I take note of your thoughts on the drums 'cause I was trying to keep them pretty low profile, kinda back of the stage, dismissing some of the mics to keep it focused... but then you can be thinking you're doing something while getting just the opposite! Maybe I was fighting the nature of the samples, which have quite some more bite than I thought fit for the tune.

Again, thanks a lot!
Reply
#4
Hi Deliza

Cool Mix .. really nice tones. Sounded great on the headphones, Ill probably listen at a later time on the monitors, Im interested in seeing how the L panned bass translates on the speakers. Worked nicely on the headphones.
Super Job!
KSmile
Gear:-Zoom R24 interface, controller - Cubase/Reaper - Assorted Waves, Airwindows suite, AKG K240 Cans, Event TR5 reference monitors.
Reply
#5
Deliza, have you altered the drums from my first post?

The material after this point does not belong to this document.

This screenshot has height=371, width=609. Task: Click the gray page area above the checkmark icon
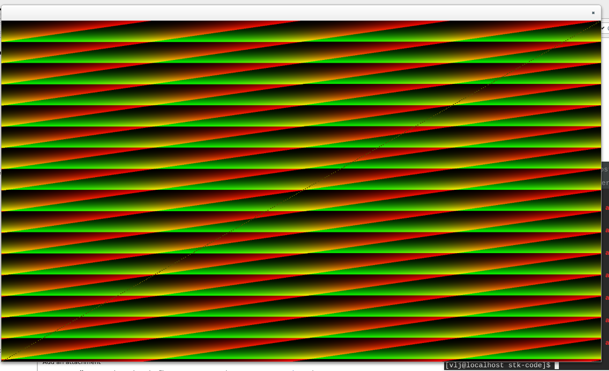point(605,12)
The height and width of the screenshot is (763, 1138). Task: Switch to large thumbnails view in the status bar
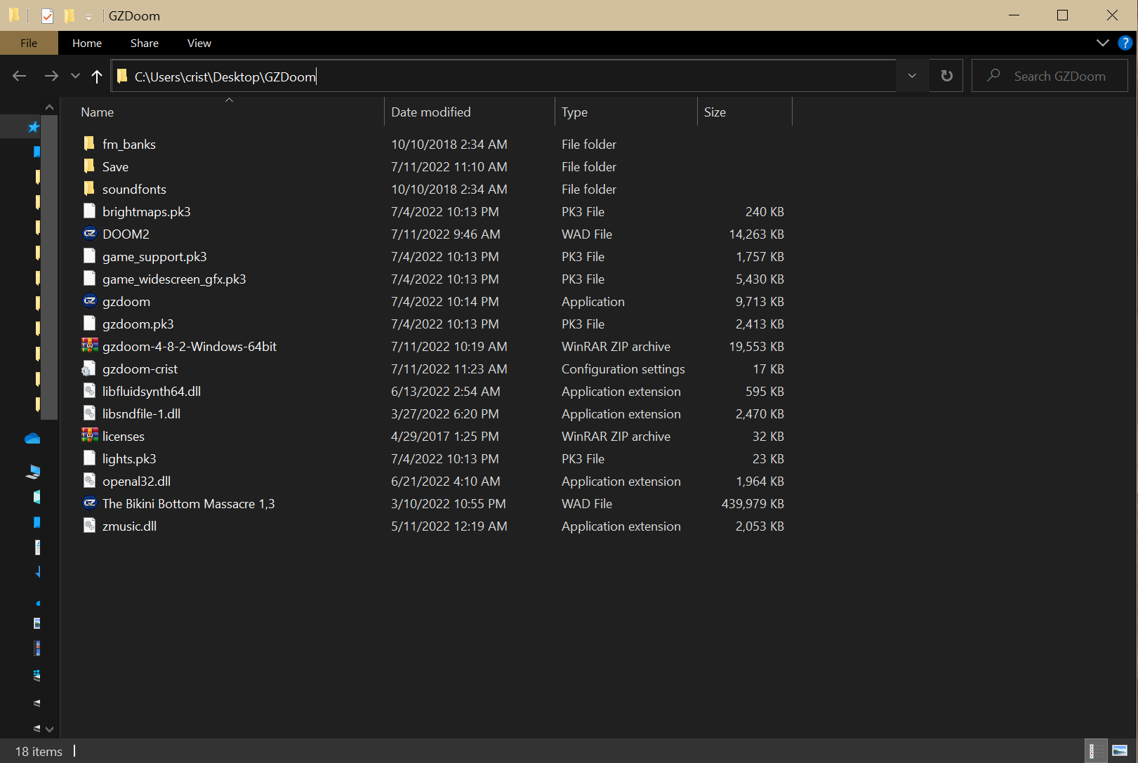(1120, 751)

The mix as it stands is working for me now, with the drums playing the roll beautifully??? The sound of that bass in the left ear is truly divine.
Reply
#6
Hey Dave, it's all the same. For the moment, I'm not revisiting mixes. Perception changes, I guess!
Reply
#7
I understand what you are looking for with the bass placement here. Unfortunately, bass below about 100Hz, is supposed to be non-directional.

Another problem with it, is that it puts a huge amount of energy in one speaker, meaning the mix will clip far sooner for a given loudness. You need to spread the bass load between the woofers. There’s no reason why you can’t make the harmonics directional though, because in life they would be and it’s those harmonics that give the information necessary for the brain to localise the source.

Besides being technically incorrect, it also skews the balance of the frequency response in a fatiguing way in headphones.

However, it appears that Patrick may have low passed everything far more than he should have (the upper mids, 1-5kHz are completely missing to my ears). The bass, if devoid of harmonics, will put up a fight when it comes to localisation. Furthermore, the mix will sound muddy and congested unless you can find some harmonics on everything else. If you add gain, the chorusing comes up, and of course, everything is saturated in the stuff, so we can’t balance it properly. Most tracks are in stereo too, which adds to the “over abundance” crisis.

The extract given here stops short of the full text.